But disappointing U.S. factory data weighed on the market, which on Monday saw U.S. West Texas Intermediate (WTI) and Brent crude reach 2019 highs, as concern about the global economy persisted.
WTI futures were at $54.65 per barrel at 0810 GMT, up 9 cents or 0.16 percent. They touched their highest level in more than two months at $55.75 the previous day.
International Brent crude futures were at $62.56 a barrel, up 5 cents or 0.08 percent.
Analysts said U.S. sanctions on Venezuela had focused market attention on tighter global supplies.
“Fresh U.S. sanctions on the country could see 0.5-1 percent of global supply curtailed,” said Vivek Dhar, mining and energy analyst at Commonwealth Bank of Australia.
The sanctions will sharply limit oil transactions between Venezuela and other countries and are similar to but slightly less extensive than those imposed on Iran last year, experts said on Friday after looking at details posted by the Treasury Department.
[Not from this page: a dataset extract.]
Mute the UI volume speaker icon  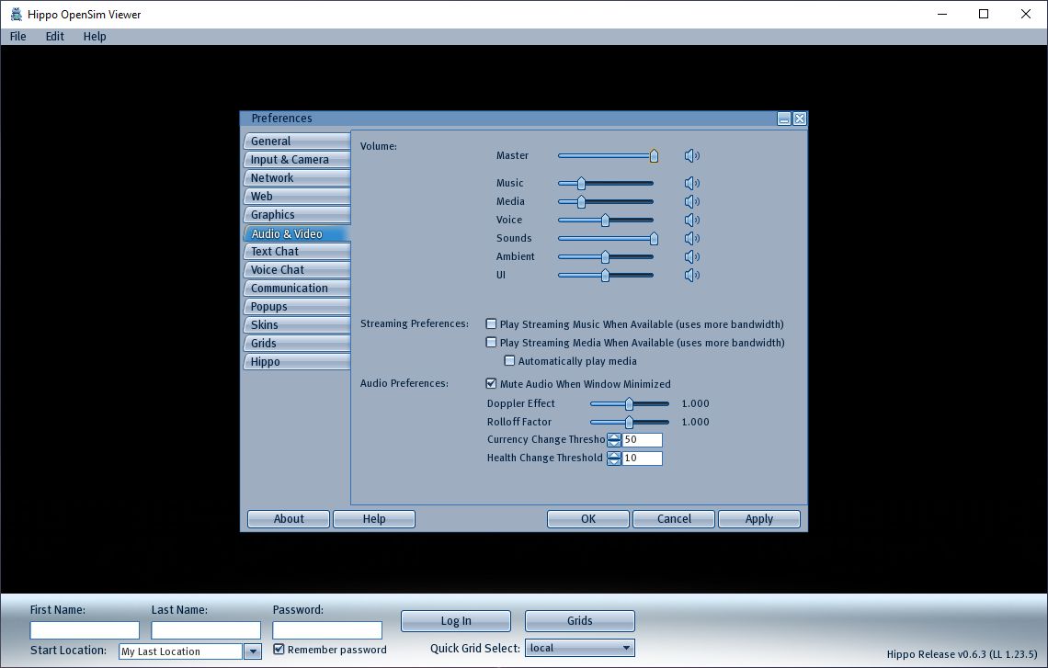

A flotilla loaded with about 7 million barrels of Venezuelan oil has formed in the Gulf of Mexico, some holding cargoes bought ahead of the latest U.S. sanctions and others whose buyers are weighing whom to pay, according to traders, shippers and Refinitiv Eikon data.
Meanwhile, oil supply from the Organization of the Petroleum Exporting Countries fell in January by the largest amount in two years, a Reuters survey found.
Saudi Arabia and its Gulf allies over-delivered on the group’s supply-cutting pact while Iran, Libya and Venezuela registered involuntary declines.
Russia is fully complying with its pledge to cut oil production gradually, Russian Energy Minister Alexander Novak said on Monday, adding that production fell by 47,000 barrels per day in January from October.
Weighing on oil markets, U.S. government data showed new orders for U.S.-made goods unexpectedly fell in November, with sharp declines in demand for machinery and electrical equipment.
The global economic outlook and prospects for growth in fuel demand have been clouded by poor economic data in China and U.S.-China trade tensions.
U.S. President Donald Trump last week said he would meet his Chinese counterpart Xi Jinping in coming weeks to try to settle the two countries’ dispute.